What is required: Leave out the pictures and give back all the entries exactly as written.

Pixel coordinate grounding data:
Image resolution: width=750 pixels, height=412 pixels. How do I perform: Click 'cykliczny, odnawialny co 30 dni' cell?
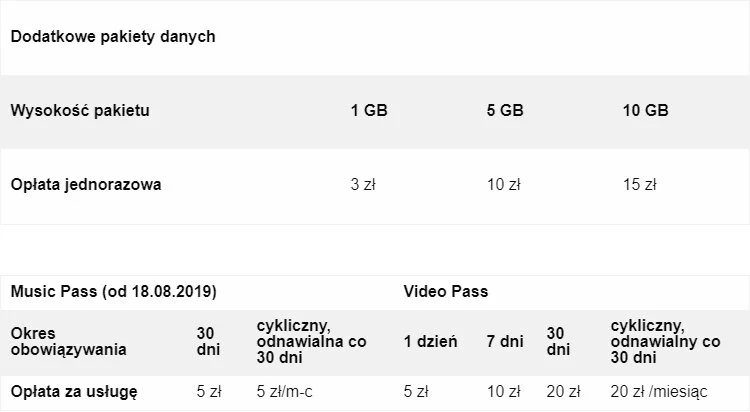pyautogui.click(x=665, y=341)
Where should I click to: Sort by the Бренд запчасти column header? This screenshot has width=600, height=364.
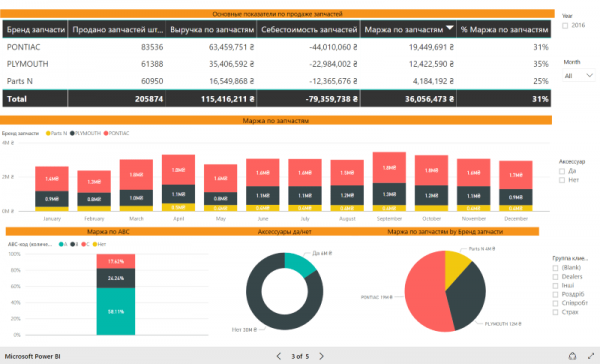pyautogui.click(x=35, y=29)
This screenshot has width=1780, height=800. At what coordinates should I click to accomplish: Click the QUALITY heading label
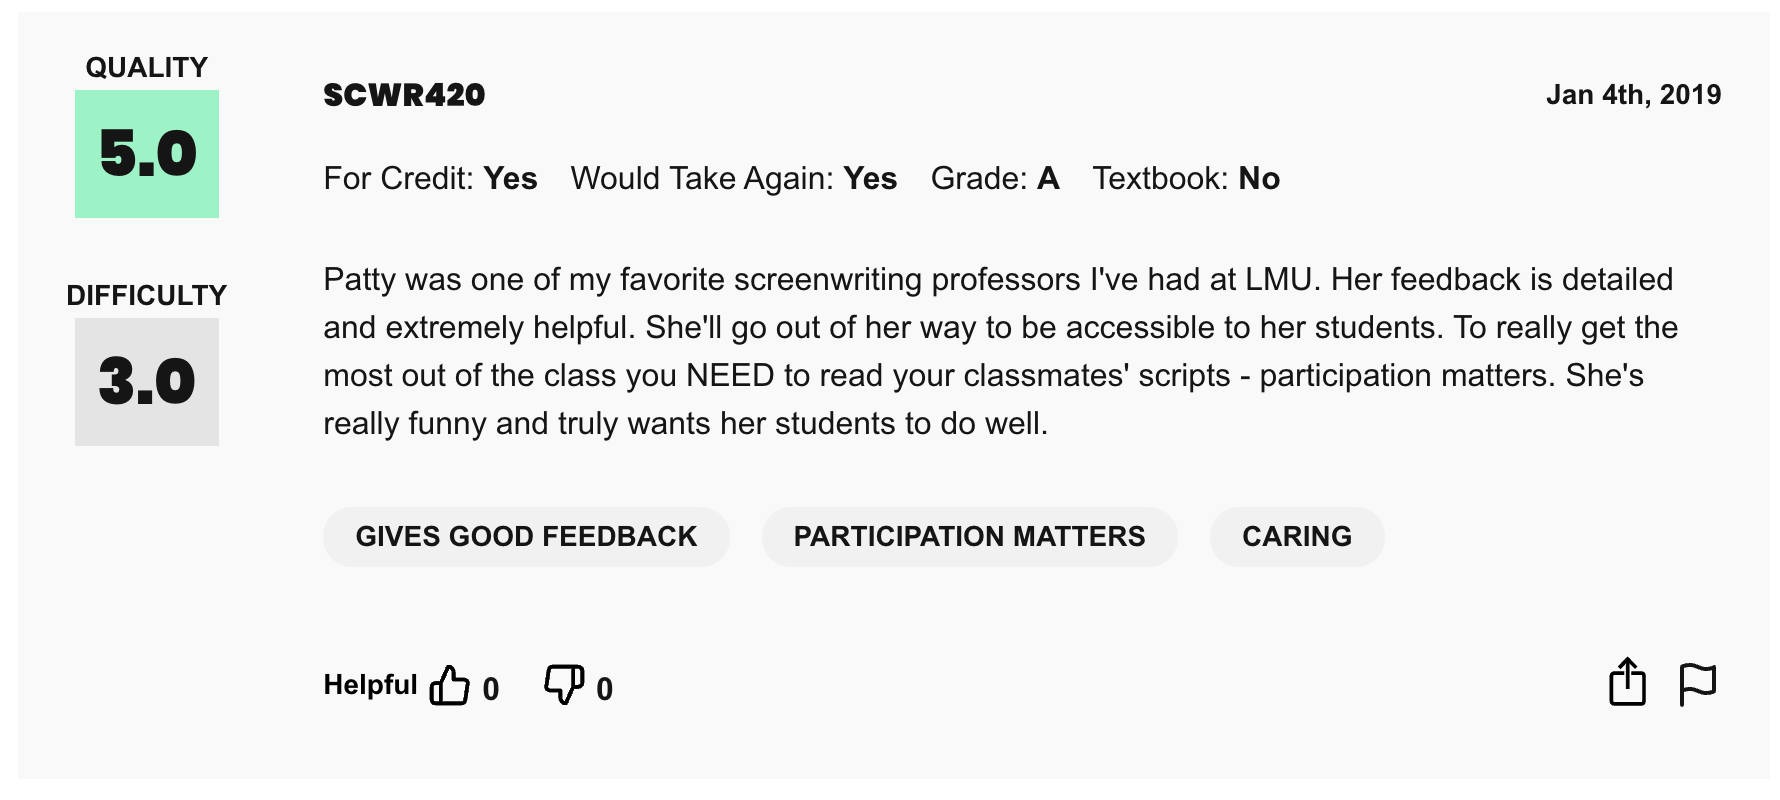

Exercise answer:
Image resolution: width=750 pixels, height=412 pixels. How do I perform: Click 'cykliczny, odnawialny co 30 dni' cell?
pyautogui.click(x=665, y=341)
Where should I click to: Sort by the Бренд запчасти column header? This screenshot has width=600, height=364.
pyautogui.click(x=35, y=29)
This screenshot has width=1780, height=800. At what coordinates should I click to accomplish: Click the QUALITY heading label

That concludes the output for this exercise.